*** Opening Given data ***
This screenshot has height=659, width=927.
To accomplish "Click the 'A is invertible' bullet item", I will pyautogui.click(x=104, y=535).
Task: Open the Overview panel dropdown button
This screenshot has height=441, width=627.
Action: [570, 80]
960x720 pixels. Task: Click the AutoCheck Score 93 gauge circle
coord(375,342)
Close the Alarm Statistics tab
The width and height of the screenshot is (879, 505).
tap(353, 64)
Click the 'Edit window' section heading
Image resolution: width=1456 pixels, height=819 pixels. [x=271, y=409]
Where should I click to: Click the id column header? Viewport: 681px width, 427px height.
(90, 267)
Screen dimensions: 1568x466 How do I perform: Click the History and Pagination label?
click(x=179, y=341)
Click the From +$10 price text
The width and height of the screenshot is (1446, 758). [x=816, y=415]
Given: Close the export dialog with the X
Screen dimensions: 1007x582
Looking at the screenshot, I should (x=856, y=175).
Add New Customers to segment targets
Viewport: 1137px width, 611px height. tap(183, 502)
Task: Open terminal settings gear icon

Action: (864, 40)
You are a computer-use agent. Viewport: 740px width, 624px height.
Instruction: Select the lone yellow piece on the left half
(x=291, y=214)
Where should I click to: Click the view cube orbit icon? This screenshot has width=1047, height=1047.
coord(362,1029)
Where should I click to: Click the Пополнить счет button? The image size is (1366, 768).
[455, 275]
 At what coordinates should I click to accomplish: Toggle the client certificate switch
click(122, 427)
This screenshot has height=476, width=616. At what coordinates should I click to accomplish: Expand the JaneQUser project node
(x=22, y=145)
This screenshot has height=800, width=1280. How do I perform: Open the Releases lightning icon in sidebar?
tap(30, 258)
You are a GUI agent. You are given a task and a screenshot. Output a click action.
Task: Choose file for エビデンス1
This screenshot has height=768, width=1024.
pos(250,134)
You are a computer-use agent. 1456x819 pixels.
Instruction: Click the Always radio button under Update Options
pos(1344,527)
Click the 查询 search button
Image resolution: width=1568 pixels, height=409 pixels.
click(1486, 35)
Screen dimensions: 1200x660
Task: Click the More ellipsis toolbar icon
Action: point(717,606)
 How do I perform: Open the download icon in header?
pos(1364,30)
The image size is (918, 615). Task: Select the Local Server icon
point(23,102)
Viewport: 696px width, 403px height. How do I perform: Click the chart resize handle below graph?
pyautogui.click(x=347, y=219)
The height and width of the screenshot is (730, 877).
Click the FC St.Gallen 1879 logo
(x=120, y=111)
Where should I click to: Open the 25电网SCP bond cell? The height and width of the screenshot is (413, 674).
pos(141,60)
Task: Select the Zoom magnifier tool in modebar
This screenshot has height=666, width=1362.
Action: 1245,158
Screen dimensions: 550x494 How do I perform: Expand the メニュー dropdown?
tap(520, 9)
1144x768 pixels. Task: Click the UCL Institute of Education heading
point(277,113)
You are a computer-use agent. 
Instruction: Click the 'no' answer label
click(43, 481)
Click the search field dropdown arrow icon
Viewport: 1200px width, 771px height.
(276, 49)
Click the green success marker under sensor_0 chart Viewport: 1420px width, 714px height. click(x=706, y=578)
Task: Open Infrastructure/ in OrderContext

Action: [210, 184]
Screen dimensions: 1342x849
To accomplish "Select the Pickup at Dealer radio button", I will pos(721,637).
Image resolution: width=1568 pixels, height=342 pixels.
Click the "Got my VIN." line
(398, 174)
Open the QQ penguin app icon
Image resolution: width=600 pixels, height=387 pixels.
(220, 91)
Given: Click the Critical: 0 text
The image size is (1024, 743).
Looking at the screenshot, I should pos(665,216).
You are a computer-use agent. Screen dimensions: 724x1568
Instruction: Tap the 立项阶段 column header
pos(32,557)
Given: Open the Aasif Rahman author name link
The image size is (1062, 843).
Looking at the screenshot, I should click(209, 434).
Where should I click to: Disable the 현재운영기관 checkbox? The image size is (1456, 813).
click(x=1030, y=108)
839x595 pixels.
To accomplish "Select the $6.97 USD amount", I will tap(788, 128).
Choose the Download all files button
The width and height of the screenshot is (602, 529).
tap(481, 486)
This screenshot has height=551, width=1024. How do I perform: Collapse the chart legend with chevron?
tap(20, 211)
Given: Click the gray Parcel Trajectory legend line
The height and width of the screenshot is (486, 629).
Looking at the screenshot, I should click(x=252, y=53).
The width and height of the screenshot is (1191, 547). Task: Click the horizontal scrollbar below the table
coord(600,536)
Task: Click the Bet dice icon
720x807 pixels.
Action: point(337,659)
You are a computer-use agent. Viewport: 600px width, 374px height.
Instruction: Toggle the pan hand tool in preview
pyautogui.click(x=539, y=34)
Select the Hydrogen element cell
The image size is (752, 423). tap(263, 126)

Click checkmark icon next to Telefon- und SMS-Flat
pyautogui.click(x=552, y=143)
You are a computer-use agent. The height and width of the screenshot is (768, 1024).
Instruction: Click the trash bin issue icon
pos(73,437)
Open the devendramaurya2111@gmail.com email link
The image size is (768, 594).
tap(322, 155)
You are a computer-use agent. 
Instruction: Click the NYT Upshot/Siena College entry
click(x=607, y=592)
*** Closing Given data ***
■ **Prompt**: Each line that contains the string "agent" counts once; report how many such lines the entries have, giving only the number.

■ **Written response**: 8